E se in passato i tentativi di lanciare un “sistema auto più drone” convincente sono rimasti più che altro delle idee interessanti, questa volta bastano i nomi di queste due grandi aziende, da soli, per ottenere una buona dose di credibilità sulla bontà e sulla concretezza del progetto.
Nei giorni scorsi, i due giganti tecnologici hanno presentato Lingyuan, un sistema di lancio di droni integrato nei veicoli. Disponibile esclusivamente in Cina, questo sistema può essere montato su tutti i veicoli della gamma BYD, ma volendo esiste anche un modello specifico del SUV Bao 8 di BYD che viene fornito già equipaggiato con Lingyuan.
Prezzo
Il prezzo del rivoluzionario sistema Lingyuan è di 16,000 yuan (poco più di 2000 euro) e include un drone DJI Air 3S, insieme all’hangar e alle app che funzionano con il sistema. Queste app comprendono uno strumento per l’editing video e un’app per il riconoscimento AI, utilizzata per scattare foto intorno al veicolo.
Come funziona Lingyuan
Nel video pubblicato sul canale YouTube ShanghaiEye si può apprezzare il sistema in azione, con il conducente che, toccando un pulsante sul touchscreen del veicolo, fa aprire delle porte scorrevoli sul tetto dell’auto, facendo emergere una base station con un drone.
Il drone può decollare mentre il veicolo è in movimento (a velocità di massimo a 25 km/h) e seguirlo lungo la strada, mantenendo il contatto fino a una distanza di 2 km.
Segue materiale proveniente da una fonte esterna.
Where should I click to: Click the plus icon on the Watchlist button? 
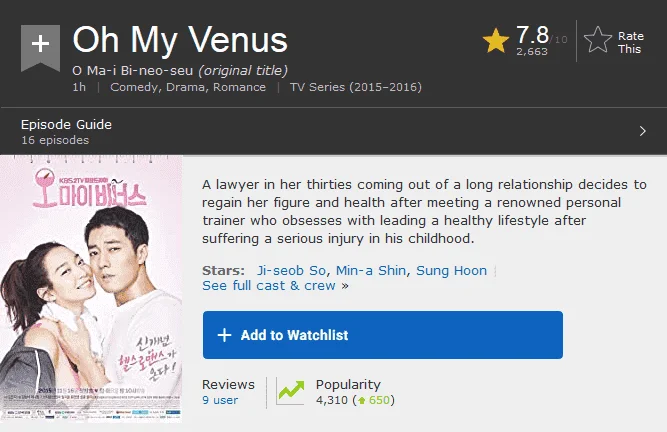coord(224,335)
Inoltre, può seguire l’auto fino a una velocità di 54 km/h e si ricarica automaticamente una volta riposto nel suo hangar sul tetto, con una ricarica rapida che permette di portare la batteria del drone dal 20% all’80% in circa mezz’ora.
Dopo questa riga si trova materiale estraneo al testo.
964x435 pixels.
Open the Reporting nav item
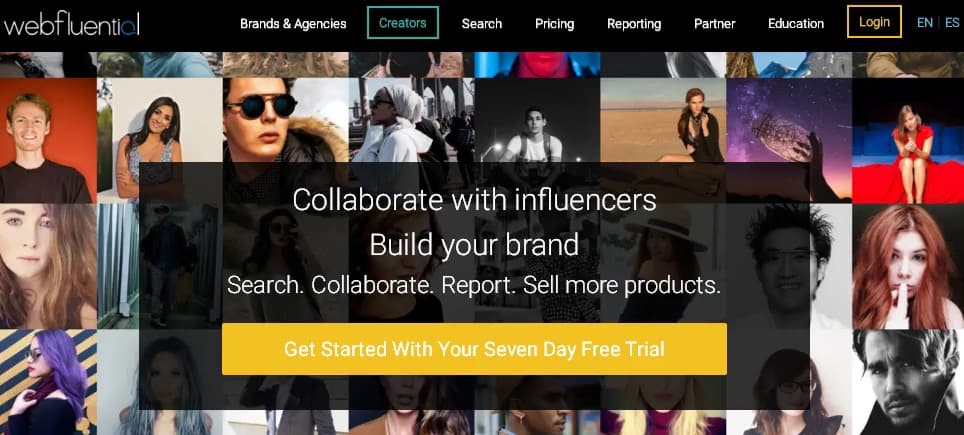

Secondo Wang Chuanfu, presidente di BYD, il sistema è stato sviluppato completamente da zero in collaborazione con DJI.
Questa non è la prima volta che BYD sperimenta il lancio di droni dai veicoli, visto che non molto tempo fa il suo marchio di lusso Yangwang ha lanciato una variante fuoristrada del SUV U8 con un sistema di lancio di droni montato sui binari del tetto, ma queste versioni precedenti erano decisamente più voluminose rispetto al Lingyuan, che invece fa della compattezza il suo cavallo di battaglia, tant’è che la stazione di aggancio sul tetto incrementa l’altezza complessiva del veicolo di soli 21,5 centimetri.
Impossibile non notare, a questo proposito, come Lingyuan è paragonabile al sistema DJI Dock 3, di cui abbiamo parlato in questo articolo, una soluzione “drone in a box” perfetta per ispezioni di linee elettriche o risposte di emergenza, con la differenza che il Dock 3 è significativamente più costoso, partendo da circa 20 mila euro (installazione esclusa).
L’innovazione presentata da BYD e DJI conferma quanto il panorama del trasporto auto, come lo conosciamo noi, sia sempre più pronto a un cambiamento epocale, trasformando dei mezzi di trasporto in prodotti che in futuro saranno in grado di offrire una moltitudine di applicazioni diverse.